Gay Youth Activist Commits Suicide in Brooklyn

Joseph Jefferson, a 26-year-old gay rights activist based in Brooklyn, New York, committed suicide over the weekend.

Jefferson Author Nathan James writes, on Facebook:

I've been working on the story of another sad ending to a promising young gay life this weekend.  Joseph Jefferson, a 2002 graduate of Harvey Milk High School, POCC and GMAD worker, and assistant to LGBT event promoters Laurence Pinckney and James Saunders, died by suicide yesterday at the age of 26.  Mr. Jefferson, whose Facebook page includes these words, written by him, could not bear the burden of living as a gay man of color in a world grown cold and hateful towards those of us who live and love differently than the so-called "social mainstream".  Mr. Jefferson wrote:

"Belonging is one of the basic human needs, when people feel isolated and excluded from a sense of communion with others, they suffer. I have been an advocate for my peers and most importantly youth because most have never had a deep emotional attachment to anyone. They don’t know how to love and be loved in return. The need to be loved can sometimes translate to the need to belong to someone or something. Driven by that need….. Most will do anything to belong."

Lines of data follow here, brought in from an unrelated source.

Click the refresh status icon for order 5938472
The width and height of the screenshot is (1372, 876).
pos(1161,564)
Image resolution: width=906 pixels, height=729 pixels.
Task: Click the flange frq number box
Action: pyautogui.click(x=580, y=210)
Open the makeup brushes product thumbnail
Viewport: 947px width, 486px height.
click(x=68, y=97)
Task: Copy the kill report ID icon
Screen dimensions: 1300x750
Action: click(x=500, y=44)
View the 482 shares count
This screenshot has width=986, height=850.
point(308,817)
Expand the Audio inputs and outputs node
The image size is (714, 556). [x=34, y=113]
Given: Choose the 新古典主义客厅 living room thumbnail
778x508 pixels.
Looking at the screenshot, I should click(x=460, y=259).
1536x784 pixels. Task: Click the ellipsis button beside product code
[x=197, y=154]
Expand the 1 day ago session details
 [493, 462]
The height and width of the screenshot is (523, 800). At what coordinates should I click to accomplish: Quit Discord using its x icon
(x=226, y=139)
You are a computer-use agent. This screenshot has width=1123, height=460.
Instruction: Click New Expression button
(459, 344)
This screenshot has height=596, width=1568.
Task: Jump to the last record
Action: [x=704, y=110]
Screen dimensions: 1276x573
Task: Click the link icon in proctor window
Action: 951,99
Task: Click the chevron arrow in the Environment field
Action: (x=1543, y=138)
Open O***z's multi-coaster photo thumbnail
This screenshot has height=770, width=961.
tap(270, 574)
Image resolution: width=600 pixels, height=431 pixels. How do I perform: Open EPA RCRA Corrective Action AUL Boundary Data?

As an advocate for LGBT youth, Mr. Jefferson surely made a positive impact onb those he met and counseled.  But this same nurturing and enrichment he offered to others, was absent in his own life to such a degree, that he felt the only way to deal with the pain of his existence was to end it.

Antoine Craigwell reports, on AlterNet: "Pinckney said that Saunders and GMAD are collaborating to hold an event: “Celebration of Life – Stop the Madness” at the LGBT Center on Friday, from 6 – 8pm, to raise funds to assist with Jefferson’s funeral expenses, during which those who are active in the community would speak about the crisis in the Black gay community."


  1. Sean says

    I think blogs and publications need to consider seriously whether reporting every gay suicide is truly news.

    Is it possible stories like this encourage unhappy young people to attempt suicide?

  2. ratbastard says

    Very sad. Who knows what was occurring in his private life, relationships, family, etc., Amazing he himself didn’t feel a sense of being part of a comforting community. Perhaps also Mr. Jefferson surrounded himself 24/7 with a single issue, and became burned out. Everyone has to have a life with diverse interests and activities to remain sane.

    I personally think most people who commit suicide do so for private reasons such as failed personal relationships and so on, not for big picture issues.

  3. steve says

    SEAN – the copycat theory is valid – but these stories affirm what we’ve all felt as GLBT kids, and visibility is good for us! The more we hide the results of bullying, the more it will continue.

    So yes, let’s keep running these stories – and hold the bulliers accountable!

  4. says

    I too feel Joseph’s pain. As this world has become more connected, the truths and realities of the vile hatred towards the LGBT community has never been more apparent.

    Having just shut down his business after 35 years, my father is going through some emotional times with my mother’s aneurism, his Parkinson’s and an uncertain future. My mother has asked me to write a letter to him for a faith based retreat for men he will be attending this next week. As I sit here and try to convey the words of love and admiration for a man that has stood by me, even after he found out I was HIV+ and has never once rejected me or my partner, I can’t help but feel how lucky I am to have such loving parents. Sadly, it’s a gift that many LGBT youth have never had the good fortune to experience.

    We all know that religion (and certainly the Catholic Church, which my parents are proud members of) plays the largest role in making our community scapegoats for society’s ills. My father is not an educated man, but is smart enough to understand that I did not “choose” a life where I would be ridiculed and discriminated against. He understands that living the life I was born to live is something I had to do in order to stay true to myself and he respects my honesty for being an open and proud gay man.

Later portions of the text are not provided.